Monday, April 21, 2008

whirlwind tour

The latest intallment of "where's that hottie?!" took me from Geneva, back to the Hague, and out to the San Francisco Bay Area, and back (to the Hague again). (Go frequent flier miles!) I had 5 surprisingly jam-packed days -- two in Berkeley, three in Palo Alto -- to determine the location of my impending continuing education plans. Homesickness made the decision harder than you might think, particularly after a tasty lunch, multiple rounds of house-made lemon-mint soda, and a run-in with my favorite crook-tailed orange cat, Pony Boy. (OK, I didn't actually see Pony Boy on this trip... I saw my dissertation adviser. She's less furry.) Anyway, addled by the scent of Berkeley in full spring bloom (and probably by jet lag) I was highly biased against my other option by the time I got back down to Palo Alto. And yet... and yet. With the cards on the table Berkeley just couldn't beat Stanford where it counts.



(Uh, that would be the financial aid package. and the generous joint-degree offerings that will give me credit for finishing my dissertation. and the incredibly with-it staff. and the high ranking. and ... you get the idea.)
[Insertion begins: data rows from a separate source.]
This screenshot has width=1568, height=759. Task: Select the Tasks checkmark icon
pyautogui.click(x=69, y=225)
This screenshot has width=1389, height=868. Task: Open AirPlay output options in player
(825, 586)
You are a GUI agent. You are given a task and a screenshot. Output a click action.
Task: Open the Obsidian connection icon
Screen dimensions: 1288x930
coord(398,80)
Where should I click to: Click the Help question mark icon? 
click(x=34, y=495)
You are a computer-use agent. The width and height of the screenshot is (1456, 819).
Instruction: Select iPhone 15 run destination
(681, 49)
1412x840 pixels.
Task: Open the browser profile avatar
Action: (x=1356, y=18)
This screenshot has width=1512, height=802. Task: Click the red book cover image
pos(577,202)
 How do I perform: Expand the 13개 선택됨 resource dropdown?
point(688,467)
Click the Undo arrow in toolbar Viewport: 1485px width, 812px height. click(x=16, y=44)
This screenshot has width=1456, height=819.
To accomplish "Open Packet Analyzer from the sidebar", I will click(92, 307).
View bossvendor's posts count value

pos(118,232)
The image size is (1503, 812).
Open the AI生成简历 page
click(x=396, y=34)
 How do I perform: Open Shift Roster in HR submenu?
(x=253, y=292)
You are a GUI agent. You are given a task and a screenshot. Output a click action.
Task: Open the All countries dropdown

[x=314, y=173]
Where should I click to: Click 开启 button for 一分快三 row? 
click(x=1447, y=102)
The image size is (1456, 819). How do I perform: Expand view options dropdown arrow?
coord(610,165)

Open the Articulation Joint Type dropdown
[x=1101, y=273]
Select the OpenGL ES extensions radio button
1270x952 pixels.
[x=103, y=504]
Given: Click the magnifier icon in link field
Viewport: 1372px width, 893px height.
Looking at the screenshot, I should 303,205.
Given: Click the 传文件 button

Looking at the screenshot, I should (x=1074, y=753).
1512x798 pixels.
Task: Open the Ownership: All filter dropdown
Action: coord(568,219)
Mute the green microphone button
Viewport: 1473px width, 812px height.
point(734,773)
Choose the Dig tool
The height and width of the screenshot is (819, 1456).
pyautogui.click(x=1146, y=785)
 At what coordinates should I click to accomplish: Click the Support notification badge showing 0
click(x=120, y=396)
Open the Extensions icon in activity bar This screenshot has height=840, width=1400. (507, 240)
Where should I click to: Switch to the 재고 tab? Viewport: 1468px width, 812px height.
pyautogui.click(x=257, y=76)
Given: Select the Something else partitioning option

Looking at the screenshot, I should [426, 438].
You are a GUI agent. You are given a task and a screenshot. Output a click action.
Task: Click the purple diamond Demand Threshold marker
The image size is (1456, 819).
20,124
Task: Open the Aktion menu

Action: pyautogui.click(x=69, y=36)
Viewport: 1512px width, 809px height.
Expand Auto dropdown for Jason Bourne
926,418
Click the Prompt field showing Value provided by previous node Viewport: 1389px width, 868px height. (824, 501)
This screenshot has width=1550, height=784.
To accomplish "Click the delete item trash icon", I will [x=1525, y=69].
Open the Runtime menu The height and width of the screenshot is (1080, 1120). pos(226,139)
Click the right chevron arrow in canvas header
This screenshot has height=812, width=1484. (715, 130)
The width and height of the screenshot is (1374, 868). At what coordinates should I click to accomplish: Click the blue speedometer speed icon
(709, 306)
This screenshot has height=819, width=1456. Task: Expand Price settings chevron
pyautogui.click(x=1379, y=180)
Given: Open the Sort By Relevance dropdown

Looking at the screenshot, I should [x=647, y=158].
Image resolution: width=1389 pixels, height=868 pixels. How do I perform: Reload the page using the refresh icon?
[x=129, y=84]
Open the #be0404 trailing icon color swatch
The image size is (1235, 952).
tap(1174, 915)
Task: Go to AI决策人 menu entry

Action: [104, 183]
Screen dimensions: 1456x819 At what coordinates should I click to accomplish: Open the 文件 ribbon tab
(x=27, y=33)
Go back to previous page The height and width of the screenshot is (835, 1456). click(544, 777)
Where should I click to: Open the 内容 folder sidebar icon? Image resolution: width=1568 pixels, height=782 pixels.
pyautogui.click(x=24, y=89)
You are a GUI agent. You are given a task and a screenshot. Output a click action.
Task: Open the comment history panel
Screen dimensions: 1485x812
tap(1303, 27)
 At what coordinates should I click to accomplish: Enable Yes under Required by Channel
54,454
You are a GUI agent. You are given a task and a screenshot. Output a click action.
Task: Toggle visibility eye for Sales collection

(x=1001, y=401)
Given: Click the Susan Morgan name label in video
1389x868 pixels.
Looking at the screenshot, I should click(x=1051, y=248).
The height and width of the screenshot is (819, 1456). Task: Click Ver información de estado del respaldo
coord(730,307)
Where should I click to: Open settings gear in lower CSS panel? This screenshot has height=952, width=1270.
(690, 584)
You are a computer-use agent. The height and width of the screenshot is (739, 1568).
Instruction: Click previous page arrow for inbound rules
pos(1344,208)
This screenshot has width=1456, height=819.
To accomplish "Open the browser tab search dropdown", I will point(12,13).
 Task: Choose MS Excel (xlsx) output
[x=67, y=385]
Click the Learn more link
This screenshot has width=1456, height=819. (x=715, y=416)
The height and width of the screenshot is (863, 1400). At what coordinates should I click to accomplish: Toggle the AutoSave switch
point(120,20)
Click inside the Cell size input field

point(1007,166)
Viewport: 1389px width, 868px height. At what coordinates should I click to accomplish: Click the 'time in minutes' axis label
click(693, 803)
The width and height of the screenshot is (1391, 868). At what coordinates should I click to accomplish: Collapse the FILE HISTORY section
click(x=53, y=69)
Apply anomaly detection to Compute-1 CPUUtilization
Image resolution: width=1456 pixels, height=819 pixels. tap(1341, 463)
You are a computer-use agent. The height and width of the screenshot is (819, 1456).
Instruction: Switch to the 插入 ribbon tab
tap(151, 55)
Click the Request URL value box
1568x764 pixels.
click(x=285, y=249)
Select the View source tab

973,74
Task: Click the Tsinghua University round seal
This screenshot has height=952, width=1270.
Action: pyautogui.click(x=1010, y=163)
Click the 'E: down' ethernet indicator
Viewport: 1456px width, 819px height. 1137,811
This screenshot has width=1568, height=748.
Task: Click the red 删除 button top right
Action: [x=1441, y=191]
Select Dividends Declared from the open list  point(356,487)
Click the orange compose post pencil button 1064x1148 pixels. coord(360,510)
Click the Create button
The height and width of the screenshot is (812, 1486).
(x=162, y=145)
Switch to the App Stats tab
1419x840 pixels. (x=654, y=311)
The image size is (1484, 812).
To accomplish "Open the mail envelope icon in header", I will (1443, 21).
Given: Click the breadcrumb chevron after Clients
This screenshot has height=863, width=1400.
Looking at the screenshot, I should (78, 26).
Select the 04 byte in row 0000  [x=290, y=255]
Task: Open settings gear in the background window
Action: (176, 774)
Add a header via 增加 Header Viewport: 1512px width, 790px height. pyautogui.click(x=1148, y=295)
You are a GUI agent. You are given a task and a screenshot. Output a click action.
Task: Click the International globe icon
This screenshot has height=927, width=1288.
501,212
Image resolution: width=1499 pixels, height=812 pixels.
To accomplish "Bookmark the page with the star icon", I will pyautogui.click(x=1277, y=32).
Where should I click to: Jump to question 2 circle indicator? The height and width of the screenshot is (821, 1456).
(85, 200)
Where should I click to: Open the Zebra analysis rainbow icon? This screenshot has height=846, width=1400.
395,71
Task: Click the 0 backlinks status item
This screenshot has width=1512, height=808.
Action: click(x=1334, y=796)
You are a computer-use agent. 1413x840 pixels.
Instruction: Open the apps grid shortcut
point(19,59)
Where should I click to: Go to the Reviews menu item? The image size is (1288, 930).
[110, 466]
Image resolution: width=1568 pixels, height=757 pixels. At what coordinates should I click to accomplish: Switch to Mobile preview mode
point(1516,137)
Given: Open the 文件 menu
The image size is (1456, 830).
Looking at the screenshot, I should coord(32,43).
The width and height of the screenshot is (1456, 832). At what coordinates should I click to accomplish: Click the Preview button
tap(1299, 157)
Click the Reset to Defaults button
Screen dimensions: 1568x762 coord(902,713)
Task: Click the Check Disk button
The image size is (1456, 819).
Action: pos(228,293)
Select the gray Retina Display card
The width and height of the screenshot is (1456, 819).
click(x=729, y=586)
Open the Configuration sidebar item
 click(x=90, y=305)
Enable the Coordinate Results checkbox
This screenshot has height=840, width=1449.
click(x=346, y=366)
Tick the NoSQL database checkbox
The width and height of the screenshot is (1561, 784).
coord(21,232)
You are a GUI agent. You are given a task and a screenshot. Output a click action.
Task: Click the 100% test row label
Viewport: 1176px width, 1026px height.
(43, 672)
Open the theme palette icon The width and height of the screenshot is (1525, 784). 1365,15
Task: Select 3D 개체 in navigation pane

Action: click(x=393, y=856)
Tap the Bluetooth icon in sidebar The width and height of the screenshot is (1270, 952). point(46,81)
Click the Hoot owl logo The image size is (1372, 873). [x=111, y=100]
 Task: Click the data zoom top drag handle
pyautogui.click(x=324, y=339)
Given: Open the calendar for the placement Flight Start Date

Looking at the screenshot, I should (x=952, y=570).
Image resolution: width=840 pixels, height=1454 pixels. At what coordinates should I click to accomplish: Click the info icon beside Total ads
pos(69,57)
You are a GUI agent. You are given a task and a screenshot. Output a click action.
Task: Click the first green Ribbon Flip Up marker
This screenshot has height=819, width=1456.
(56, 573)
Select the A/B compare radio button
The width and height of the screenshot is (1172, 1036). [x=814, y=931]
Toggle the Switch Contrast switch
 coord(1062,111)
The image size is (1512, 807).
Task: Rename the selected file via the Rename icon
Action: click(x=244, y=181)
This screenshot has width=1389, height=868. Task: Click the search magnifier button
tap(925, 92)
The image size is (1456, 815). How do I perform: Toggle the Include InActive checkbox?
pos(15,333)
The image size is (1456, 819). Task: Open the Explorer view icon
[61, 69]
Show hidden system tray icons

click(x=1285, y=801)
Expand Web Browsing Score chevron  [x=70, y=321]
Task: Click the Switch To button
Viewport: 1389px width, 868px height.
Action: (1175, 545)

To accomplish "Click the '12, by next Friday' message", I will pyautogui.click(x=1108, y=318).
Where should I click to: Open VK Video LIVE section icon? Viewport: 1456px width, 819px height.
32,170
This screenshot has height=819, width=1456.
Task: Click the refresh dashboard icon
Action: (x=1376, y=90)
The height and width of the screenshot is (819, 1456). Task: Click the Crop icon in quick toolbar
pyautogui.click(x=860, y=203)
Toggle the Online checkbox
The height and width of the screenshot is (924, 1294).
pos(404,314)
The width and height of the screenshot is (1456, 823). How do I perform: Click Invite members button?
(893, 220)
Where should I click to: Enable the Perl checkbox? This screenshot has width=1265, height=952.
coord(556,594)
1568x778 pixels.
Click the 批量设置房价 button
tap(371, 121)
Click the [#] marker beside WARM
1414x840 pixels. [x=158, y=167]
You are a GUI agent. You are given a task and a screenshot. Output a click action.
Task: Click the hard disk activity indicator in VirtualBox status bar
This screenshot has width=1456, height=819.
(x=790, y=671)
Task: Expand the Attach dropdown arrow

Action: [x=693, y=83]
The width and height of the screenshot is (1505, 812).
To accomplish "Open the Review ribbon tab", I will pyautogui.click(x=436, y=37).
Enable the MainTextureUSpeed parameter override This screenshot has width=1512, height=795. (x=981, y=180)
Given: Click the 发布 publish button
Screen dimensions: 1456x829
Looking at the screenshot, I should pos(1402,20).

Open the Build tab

Oh, and the classrooms have these chairs. Oh, yes. :)

Monday, April 07, 2008

my new friend Alice, aka the Doomsday Machine

I went to visit Alice on Sunday. There was a big special open house day that apparently 50,000 other people took part in too. See, there's this 27 km tunnel -- you might have heard of it recently because some people think its going to destroy the earth, or at least Hawaii -- because the LHC particle accelerator in the tunnel is used to speed particles up to just below the speed of light, and crash them into each other. Then there are these big "detectors" at the crash sites, which measure for different things. Alice is one of them, and hopes to measure the smashing of large ions (hence the name... A Large Ion Collision Experiment) i.e. lead nuclei and to be able to recreate quark-gluon plasma. Quark-gluon plasma (not to be confused with quark-gluon plasma, which is probably much tastier) is what existed in the tiny fractions-of-a-second before matter was created after the big bang. So, according to the German CERN intern who was ahead of us in line to get tickets, if anything is going to create a black hole (or a dragon, see article) it's going to be the Alice experiment.

Neat, huh?



(Why would it create a black hole? Well, you see, when a star dies, its matter cools and condenses, becoming smaller. It has such a huge amount of gravity that all the atoms get squished closer together than normal and occasionally the atoms collapse into each other and the protons and the electrons start to touch and cancel each other out and then you get a neutrons-only playground but then those keep collapsing and you get ... "nothing" -- mostly because the gravitational pull is so strong, that you can't figure out what's in there and come back out and tell NASA. So... some people think maybe if you crash two nuclei together at just below the speed of light then conditions would be right to create a black hole, though ... it's only two nuclei, not an entire star's worth and, you know, we're still on earth and not in space and it would be subject to earth's conditions, so see, it's all very unlikely.)

SCIENCE!

Tuesday, April 01, 2008

new year, new look, new locale

One of these years I will start blogging again and be in the exact same place I was when I left off. No such luck this time. :) Where did we leave off, Milwaukee? Well, we made it to California and stayed there all fall, enjoying our favorite enclaves and walks, sunny days, the vegetable market, and even braving the fish monger's and a new pizza place. But, as is in our nature, as soon as the weather turns cold, we go and fly off somewhere colder. To the Netherlands, this time. Oh sure, you might think of tulips and wooden shoes, but let me remind you about a little something called...

THE NORTH SEA.

That's right, frosty, frothy waves slapping against giant metal fishing trawlers, the wind wailing through the rigging of the ships at harbor, kicking sand up into your face and hair as you walk along the dead empty sand-grassy dunes where rusted green German bunkers squat -- oh yeah, THAT North Sea.

Of course, now it's April, so it's more like the North Sea with the row of summer-only beach clubs, bungee jumping, casinos, ice cream stands, windsurfing and para-sailing. But everyone is still wearing coats.